Monitoring and Prophylaxis
McNeill said that at her center, for those patients on pomalidomide therapy are frequently and regularly monitored. The policy is to see patients at least every other week—and often weekly—for the first 2 months.
“Patients know that they have to get frequent checks of their blood counts. We look for significant drops in their neutrophil counts or their platelet counts, or even their hemoglobin, and manage appropriately.” There are a number of issues her team looks out for which are very specific to the agents used to treat patients with relapsed/refractory disease.
These can include thrombocytopenia with the proteasome inhibitors, neutropenia with the immunomodulatory drugs (IMiDs), and peripheral neuropathy with bortezomib and thalidomide. Gastrointestinal changes most typically manifest as diarrhea and/or constipation, rather than nausea or vomiting.
“Fatigue is something that we see very commonly, regardless of the treatment option,” said McNeill. Although fatigue may be related to treatment, McNeill stressed that it is important to rule out other possible root causes in the myeloma patient, such as anemia, dehydration, inactivity, and depression.
McNeill said that bone disease is a common characteristic of myeloma, affecting about 85% of patients. “Our policy is to use monthly bisphosphonate therapy for newly diagnosed patients with bone disease until they go to transplant, or if they don’t go to transplant, for approximately a year or two,” after which the agents are administered on a much less frequent basis, typically about four times per year.
She added that every patient who is on an IMiDcontaining regimen will have anticoagulation prophylaxis, and the agent chosen will depend on the patient. Patients at low risk for blood clots typically would take a daily 81-mg aspirin. As warranted, her team also uses warfarin, low molecular—weight heparin, and, more recently, rivaroxaban (Xarelto). Despite these preventive measures, “We do see some blood clots, but the rate is very low.”

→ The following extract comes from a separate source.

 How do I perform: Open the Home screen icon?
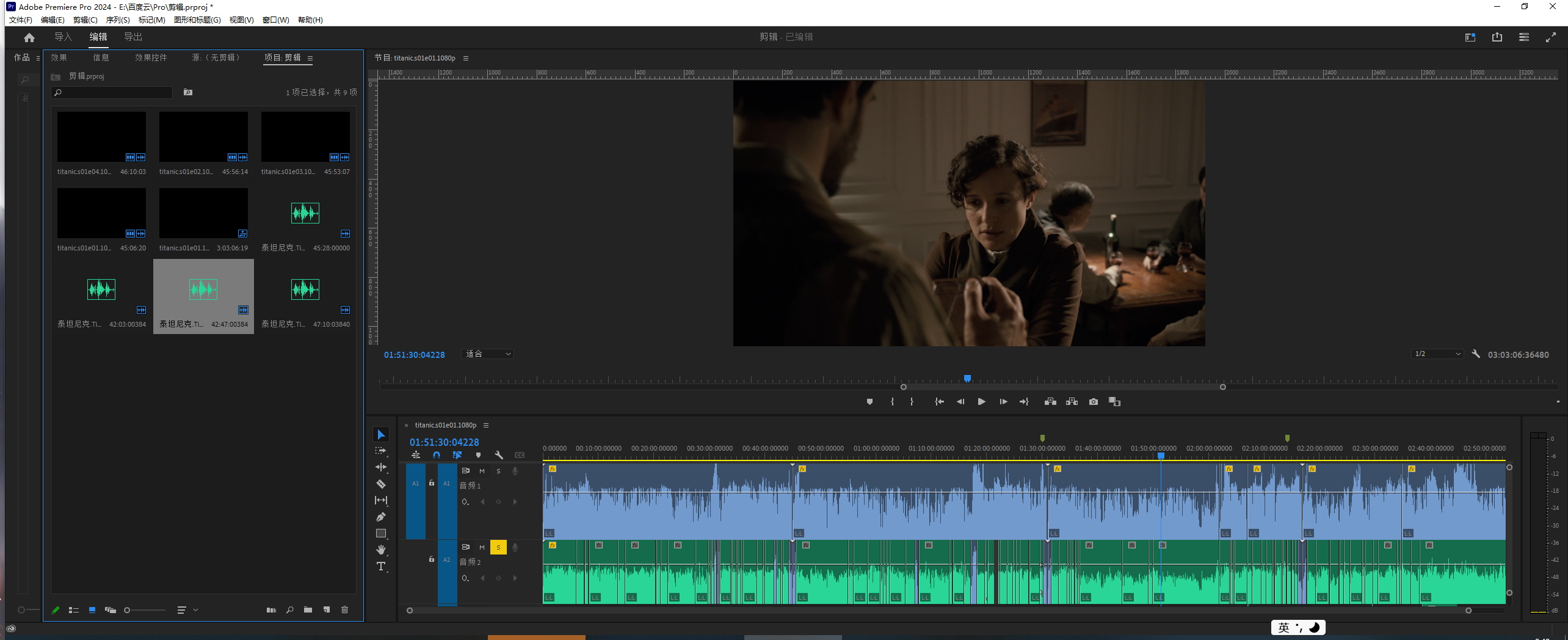29,37
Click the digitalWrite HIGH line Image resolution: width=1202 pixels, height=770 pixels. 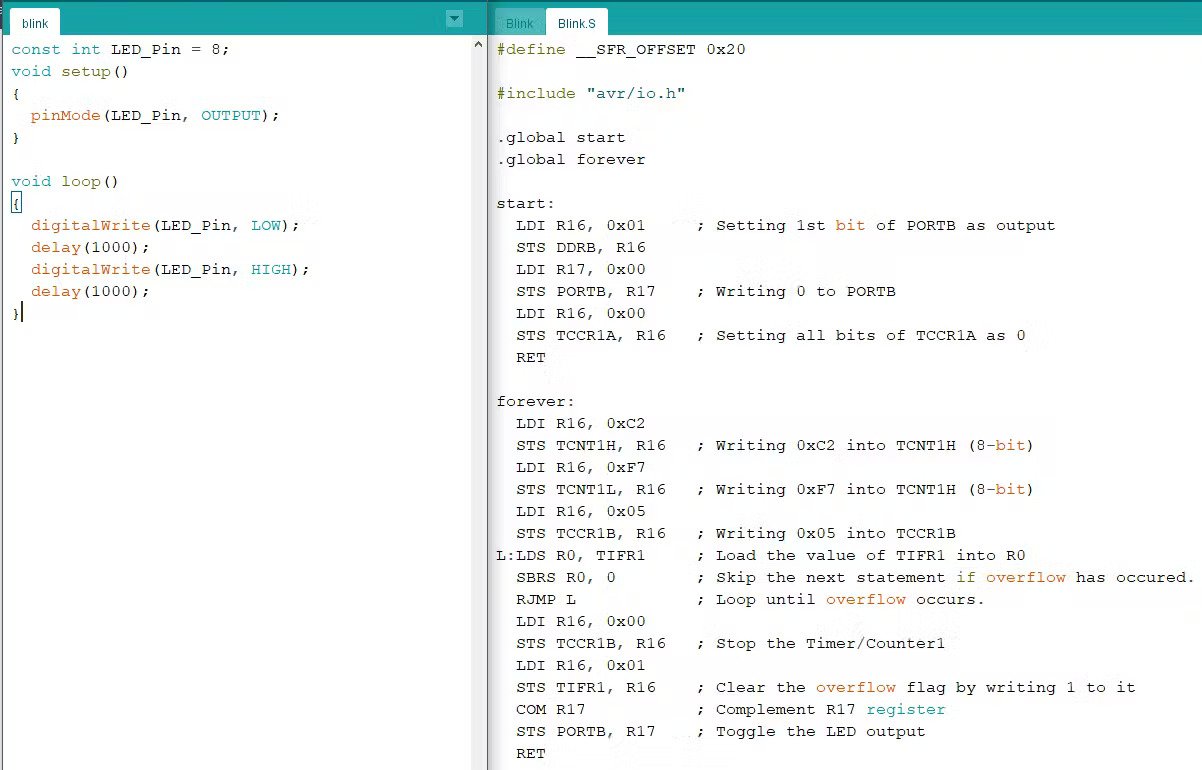pos(169,270)
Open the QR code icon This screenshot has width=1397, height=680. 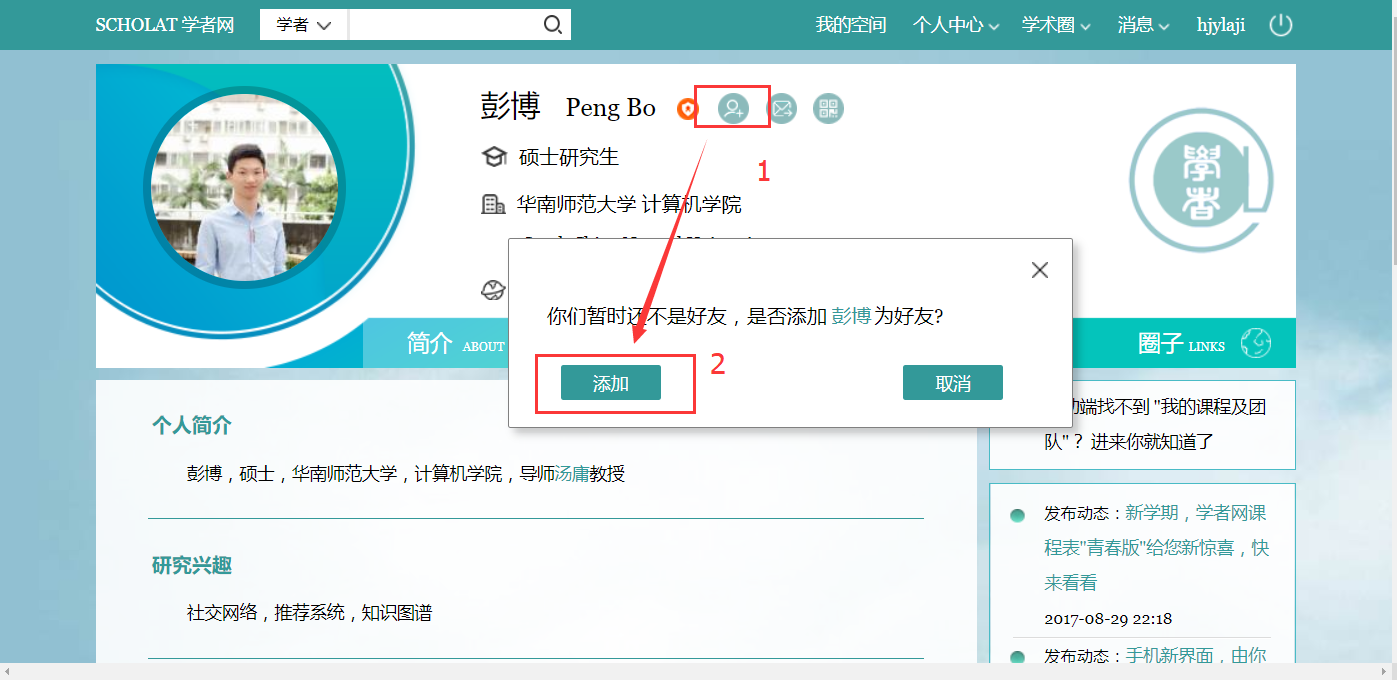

Pomalidomide is typically only discontinued due to disease progression, said McNeill, rather than unacceptable toxicities. “We are fairly aggressive in managing any toxicities, cytopenias, or GI side effects.” In general, patients are able to stay on their full dose of pomalidomide therapy. McNeill said the typical starting does is 4 mg, with few patients receiving less than 3 mg. If the dose is reduced, she said, it’s usually due to persistent neutropenia.
She added that her team has seen some rare cases of confusion with pomalidomide, but “again, we are always looking to rule out other etiologies for a neurologic symptom before we attribute it to the drug.”
Pomalidomide can be used safely in elderly patients, McNeill assured. “If a patient does present with impaired renal function or other comorbidities, we of course monitor these patients more closely. We may want to see them more frequently,” and this monitoring includes phone calls from the navigators on the team.
“In general, many of these agents are very well tolerated, and the patients know what to report to us. We want to keep these patients on full-dose agents,” she emphasized, “because they usually get good disease control, and that’s our goal.”
The Nurse’s Role
At her center, McNeill said nurse practitioners see patients autonomously, meaning they assume a central role in disease education and telling patients what to look for in terms of toxicities.
In her patient education role, McNeil said that it is really important to explain the dosing schedule, when to go for laboratory tests, the type of adverse events patients should look out for, and when to call. She said that all members of the care team, including the navigators and infusion room nurses, are well educated about the various agents used to treat myeloma, their potential side effects, and how to manage them appropriately.
“With any drug, it’s a risk versus benefit analysis,” said McNeill. “Patients who have relapsed/ refractory disease need to stay on treatment, so we want to manage them through these cycles and keep them on the agent for a long period of time.”